One thing I always say when it comes to Mealprepping is making sure you have an array of vegetables on hand. Whether they are roasted, steamed, sautéed, it’s important to have options; different flavors and textures so you are never bored. That is where this easy vegetable stir fry comes in. It’s packed with bold flavors yet it is so easy to make and comes together in no time.

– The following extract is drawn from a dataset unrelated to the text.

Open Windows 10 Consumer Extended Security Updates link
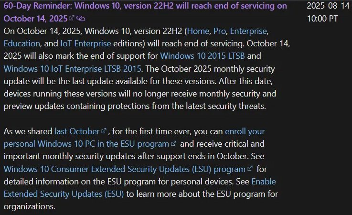click(x=124, y=169)
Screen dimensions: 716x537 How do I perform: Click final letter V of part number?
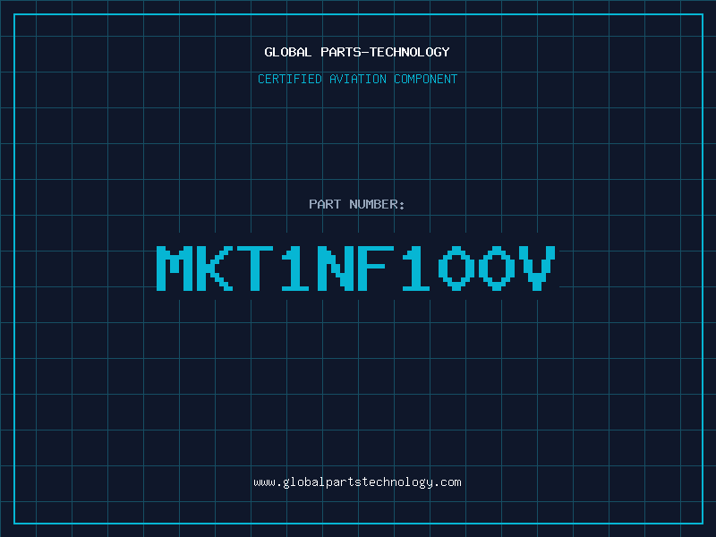coord(539,269)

The most time consuming part of this entire recipe is chopping the vegetables. I like to take the time to julienne all of the vegetables myself. This is a great way of making sure all the vegetables are at least the same size so they cook evenly. And there is just something oddly relaxing about chopping vegetables for me. I turn on my favorite playlist and I take my time to chop my vegetables.
You want to julienne all of the vegetables so they cook evenly but also so the stir fry looks uniformed. The only vegetable we are not going to julienne is the mushroom. You want to cut the mushrooms in half (or quarter then depending on the size) to add a hearty element to the stir fry.

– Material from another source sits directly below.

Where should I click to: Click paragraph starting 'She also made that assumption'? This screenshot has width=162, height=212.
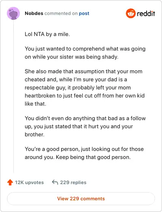click(x=85, y=88)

The key to this vegetable stir fry is cooking the mushrooms the right way.
The first thing we are going to do is sear the mushrooms over pretty high heat with zero seasoning in a cast iron pan. Mushrooms naturally retain a lot of liquid. So, to give them color and still be able to keep them in tact, we have to sear them separately. You don’t have to use a cast iron pan for this process but it’s what I prefer. It retains heat very well so it will allow you to add wonderful color to the mushrooms without burning them.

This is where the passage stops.